The site has been excavated multiple times since coming into state care.

The site was first excavated in 1989 by N.F. Brannon, who did further work at the site the following year, in-collaboration with the DENI Historic Monuments and Buildings Branch. In his reports, he notes the discovery of stone footings which he concludes belonged to a two-room structure that was razed to the ground during the 17th century, with further damage caused by 18-19th gardening at the site. A portion of the bawn wall, near the south-west tower, was also exposed during the excavation, however he concludes in his 1990 report that it was likely a "secondary feature, built no later than 1760." Various ceramic artefacts, dating to the 17-18th century, were also recovered during both excavations.

In 1995, further excavations were done by Declan P. Hurl which unveiled further 18th century metalled stone footings and a pit. More artefacts were discovered during this venture, including a wig-curler.

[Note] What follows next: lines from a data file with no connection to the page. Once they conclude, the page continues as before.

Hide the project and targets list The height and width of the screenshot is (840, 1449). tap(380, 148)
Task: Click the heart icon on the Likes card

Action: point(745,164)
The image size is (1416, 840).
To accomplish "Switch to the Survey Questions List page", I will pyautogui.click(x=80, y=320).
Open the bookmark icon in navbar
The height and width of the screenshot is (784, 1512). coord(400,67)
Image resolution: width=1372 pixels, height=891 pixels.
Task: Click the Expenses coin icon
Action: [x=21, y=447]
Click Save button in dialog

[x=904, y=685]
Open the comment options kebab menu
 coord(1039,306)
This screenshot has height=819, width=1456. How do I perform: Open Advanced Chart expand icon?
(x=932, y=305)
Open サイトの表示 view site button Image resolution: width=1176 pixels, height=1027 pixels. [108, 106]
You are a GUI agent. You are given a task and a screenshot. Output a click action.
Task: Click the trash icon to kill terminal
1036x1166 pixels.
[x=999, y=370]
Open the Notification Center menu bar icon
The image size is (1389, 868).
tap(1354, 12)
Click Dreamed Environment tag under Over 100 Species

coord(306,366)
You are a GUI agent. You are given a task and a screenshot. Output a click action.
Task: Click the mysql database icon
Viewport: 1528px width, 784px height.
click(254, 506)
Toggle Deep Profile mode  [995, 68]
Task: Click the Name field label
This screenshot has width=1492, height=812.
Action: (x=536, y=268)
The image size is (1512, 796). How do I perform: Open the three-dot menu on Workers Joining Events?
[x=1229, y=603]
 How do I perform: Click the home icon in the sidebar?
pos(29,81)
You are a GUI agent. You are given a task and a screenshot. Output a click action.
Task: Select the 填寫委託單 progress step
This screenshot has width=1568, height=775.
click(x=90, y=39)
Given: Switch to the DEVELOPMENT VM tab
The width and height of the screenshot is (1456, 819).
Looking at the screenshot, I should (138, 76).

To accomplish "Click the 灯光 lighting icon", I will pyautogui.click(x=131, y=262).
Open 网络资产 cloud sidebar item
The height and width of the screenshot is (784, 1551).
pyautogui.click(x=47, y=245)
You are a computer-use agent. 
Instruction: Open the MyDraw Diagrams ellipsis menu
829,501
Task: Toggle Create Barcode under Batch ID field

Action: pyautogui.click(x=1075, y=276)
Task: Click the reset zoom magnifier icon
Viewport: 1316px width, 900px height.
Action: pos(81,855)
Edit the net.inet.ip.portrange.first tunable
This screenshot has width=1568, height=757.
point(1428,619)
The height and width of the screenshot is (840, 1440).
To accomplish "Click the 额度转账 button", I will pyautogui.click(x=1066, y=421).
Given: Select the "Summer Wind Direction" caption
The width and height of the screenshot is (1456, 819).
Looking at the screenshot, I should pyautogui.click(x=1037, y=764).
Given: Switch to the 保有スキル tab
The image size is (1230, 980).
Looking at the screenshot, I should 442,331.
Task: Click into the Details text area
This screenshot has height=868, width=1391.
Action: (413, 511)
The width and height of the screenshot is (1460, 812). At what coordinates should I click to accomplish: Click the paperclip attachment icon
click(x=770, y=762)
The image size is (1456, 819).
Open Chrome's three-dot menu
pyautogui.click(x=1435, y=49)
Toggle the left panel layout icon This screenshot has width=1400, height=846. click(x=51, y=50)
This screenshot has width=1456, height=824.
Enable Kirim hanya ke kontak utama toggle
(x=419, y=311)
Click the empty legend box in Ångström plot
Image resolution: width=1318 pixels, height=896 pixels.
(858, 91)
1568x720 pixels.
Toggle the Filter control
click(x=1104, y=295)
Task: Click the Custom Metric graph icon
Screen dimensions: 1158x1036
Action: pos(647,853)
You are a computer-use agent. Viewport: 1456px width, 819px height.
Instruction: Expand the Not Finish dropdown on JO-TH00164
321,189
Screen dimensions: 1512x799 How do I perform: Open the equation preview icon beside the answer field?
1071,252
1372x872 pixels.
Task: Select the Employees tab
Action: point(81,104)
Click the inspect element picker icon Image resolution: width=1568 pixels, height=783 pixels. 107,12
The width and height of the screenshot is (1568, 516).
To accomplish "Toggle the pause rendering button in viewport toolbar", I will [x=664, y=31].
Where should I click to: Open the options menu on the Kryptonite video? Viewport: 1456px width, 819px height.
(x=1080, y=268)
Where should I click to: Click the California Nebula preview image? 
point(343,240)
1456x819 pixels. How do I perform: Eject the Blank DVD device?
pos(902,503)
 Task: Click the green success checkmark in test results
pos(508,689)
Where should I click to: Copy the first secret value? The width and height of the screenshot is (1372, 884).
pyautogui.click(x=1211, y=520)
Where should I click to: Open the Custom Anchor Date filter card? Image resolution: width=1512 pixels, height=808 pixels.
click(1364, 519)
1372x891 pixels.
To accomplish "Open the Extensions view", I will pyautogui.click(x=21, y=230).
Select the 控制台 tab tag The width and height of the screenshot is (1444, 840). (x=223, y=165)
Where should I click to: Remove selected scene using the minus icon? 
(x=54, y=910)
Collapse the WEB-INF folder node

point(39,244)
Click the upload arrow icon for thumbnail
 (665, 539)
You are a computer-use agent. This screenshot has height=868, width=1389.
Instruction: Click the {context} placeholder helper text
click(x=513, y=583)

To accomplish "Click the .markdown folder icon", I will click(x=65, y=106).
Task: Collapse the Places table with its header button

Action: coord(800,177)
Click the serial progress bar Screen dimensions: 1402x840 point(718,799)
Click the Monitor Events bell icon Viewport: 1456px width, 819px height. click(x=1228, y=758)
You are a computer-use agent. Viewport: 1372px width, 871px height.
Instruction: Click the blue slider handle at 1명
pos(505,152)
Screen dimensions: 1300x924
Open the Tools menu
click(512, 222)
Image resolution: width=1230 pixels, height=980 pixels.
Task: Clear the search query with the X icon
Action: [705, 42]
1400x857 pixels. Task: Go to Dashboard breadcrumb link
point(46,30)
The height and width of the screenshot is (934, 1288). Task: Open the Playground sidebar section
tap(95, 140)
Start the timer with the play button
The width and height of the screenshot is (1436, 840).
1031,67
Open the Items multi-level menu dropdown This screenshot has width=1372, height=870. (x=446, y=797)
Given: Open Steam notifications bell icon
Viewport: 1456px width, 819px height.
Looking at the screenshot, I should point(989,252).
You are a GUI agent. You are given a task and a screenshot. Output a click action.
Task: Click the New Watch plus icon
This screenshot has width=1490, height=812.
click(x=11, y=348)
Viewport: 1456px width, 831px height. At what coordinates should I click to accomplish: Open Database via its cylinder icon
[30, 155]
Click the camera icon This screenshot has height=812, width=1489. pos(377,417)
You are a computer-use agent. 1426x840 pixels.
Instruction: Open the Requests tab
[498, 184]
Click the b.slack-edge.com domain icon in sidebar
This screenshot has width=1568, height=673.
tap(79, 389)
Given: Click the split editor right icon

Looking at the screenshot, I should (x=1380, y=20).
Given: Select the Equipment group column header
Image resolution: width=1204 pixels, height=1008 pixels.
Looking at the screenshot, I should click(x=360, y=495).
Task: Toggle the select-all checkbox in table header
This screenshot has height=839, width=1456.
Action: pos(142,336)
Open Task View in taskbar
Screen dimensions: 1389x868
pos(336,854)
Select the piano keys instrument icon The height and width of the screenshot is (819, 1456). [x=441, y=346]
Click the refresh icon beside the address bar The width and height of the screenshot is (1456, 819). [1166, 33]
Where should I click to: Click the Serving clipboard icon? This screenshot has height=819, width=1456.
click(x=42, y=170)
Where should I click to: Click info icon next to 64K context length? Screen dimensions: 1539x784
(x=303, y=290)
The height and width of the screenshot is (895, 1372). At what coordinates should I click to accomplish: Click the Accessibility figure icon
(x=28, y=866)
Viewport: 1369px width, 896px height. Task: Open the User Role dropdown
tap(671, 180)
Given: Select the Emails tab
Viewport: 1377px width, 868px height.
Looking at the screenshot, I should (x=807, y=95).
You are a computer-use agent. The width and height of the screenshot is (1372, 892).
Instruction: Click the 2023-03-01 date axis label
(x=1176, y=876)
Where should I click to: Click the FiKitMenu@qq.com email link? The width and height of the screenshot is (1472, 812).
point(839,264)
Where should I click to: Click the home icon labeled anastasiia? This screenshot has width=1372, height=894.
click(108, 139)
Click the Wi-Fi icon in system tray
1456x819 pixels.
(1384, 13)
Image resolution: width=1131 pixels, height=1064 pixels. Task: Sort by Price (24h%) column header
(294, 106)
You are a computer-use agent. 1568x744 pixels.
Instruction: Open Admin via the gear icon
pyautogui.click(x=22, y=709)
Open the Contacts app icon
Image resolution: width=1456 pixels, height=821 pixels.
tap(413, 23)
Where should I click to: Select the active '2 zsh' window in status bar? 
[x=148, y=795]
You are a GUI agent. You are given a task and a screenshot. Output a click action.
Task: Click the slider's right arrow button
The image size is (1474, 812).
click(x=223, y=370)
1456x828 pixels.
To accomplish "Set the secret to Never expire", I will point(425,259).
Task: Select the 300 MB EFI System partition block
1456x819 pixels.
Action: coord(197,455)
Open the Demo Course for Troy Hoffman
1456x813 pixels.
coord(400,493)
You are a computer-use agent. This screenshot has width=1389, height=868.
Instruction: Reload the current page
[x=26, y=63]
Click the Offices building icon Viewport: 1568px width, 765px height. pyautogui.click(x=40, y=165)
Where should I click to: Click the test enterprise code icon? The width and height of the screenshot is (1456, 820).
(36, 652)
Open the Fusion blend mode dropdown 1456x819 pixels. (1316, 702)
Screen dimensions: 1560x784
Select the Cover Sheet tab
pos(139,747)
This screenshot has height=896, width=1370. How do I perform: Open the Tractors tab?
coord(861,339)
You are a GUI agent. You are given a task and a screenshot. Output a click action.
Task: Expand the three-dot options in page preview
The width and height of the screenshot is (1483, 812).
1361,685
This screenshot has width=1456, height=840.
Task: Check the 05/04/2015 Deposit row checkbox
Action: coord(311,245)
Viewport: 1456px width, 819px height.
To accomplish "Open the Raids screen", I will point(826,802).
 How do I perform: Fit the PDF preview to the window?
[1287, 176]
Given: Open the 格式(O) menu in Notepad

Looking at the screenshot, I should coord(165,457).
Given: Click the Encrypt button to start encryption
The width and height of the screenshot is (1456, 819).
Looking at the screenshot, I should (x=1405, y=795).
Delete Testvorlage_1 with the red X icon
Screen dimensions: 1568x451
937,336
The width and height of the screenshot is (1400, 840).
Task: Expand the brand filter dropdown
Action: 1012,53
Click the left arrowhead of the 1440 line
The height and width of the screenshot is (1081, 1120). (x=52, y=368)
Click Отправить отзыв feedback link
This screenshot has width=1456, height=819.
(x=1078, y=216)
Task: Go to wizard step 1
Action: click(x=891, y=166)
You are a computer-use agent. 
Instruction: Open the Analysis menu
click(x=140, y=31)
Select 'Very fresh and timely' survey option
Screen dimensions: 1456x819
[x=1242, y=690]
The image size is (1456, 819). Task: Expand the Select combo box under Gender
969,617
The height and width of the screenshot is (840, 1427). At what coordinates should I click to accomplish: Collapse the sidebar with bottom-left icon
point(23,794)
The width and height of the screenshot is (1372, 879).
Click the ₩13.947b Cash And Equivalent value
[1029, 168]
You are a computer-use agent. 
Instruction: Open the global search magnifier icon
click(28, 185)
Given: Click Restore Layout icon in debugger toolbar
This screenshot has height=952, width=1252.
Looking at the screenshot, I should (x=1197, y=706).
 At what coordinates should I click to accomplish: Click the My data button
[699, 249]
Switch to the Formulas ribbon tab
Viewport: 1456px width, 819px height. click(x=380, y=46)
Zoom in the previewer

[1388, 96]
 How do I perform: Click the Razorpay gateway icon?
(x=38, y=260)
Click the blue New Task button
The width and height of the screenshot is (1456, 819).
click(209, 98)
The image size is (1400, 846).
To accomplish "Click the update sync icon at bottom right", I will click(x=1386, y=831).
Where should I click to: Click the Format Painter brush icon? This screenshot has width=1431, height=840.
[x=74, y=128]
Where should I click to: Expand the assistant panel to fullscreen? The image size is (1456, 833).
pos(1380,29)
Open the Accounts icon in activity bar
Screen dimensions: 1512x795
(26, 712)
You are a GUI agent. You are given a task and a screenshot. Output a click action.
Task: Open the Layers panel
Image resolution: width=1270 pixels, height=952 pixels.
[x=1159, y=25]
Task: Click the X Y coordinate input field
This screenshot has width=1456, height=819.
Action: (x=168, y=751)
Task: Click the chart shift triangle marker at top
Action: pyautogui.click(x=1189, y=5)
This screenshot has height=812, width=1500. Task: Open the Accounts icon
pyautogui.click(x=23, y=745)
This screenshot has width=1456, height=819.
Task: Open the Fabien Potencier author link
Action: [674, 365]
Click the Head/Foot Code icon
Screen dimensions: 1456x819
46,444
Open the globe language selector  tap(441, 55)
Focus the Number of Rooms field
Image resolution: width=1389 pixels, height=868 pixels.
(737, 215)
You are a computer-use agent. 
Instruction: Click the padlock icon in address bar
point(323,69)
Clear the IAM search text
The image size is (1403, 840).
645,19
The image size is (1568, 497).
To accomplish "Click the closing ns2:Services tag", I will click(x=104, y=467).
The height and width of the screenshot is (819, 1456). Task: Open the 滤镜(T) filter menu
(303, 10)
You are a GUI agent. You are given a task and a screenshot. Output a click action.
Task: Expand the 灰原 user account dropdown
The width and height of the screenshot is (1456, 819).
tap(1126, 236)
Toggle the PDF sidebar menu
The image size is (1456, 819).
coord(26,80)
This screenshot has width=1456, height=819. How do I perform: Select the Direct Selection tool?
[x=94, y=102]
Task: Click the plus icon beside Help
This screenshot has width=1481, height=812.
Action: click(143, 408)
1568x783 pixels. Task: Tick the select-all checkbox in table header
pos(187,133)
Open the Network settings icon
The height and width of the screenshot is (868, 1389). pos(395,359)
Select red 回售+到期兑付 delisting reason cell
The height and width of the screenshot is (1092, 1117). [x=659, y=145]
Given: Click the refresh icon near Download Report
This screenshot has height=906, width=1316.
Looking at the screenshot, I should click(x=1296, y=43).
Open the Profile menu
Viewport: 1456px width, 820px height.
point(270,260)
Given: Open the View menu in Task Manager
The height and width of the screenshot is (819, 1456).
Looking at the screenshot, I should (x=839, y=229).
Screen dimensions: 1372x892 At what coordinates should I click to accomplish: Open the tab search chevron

It would not be until 2009 that another excavation took place, under Brian Sloan with Queen's University Belfast on behalf of the NIEA. The main objective was to involve local primary schools in the excavation. Eight local schools participated, with over 250 school children taking part. Two 10 x 2 m trenches were dug in fields rear of the building, with a third planned but not done, between June 1–12th after a preliminary geophysical survey the previous month showed high and low resistance anomalies. "Trench One", located in the east side of the closer eastern field ("Field One"), uncovered numerous small artefacts which indicated the presence of an 18th-century orchard and gravel pathway. "Trench Two", located in the north-western corner of "Field One", uncovered no archaeological findings. Sloan returned in 2012 to monitor the excavation of two trenches which were done to install drainage pipes. The trenches were located between the south-eastern turret of the monument and the 19th century "doctor's house". Only "Trench Two" uncovered something of archaeological interest: a sub-surface section of wall belonging to the north-western turret depicted in Raven's 1622 map of Bellaghy and the bawn.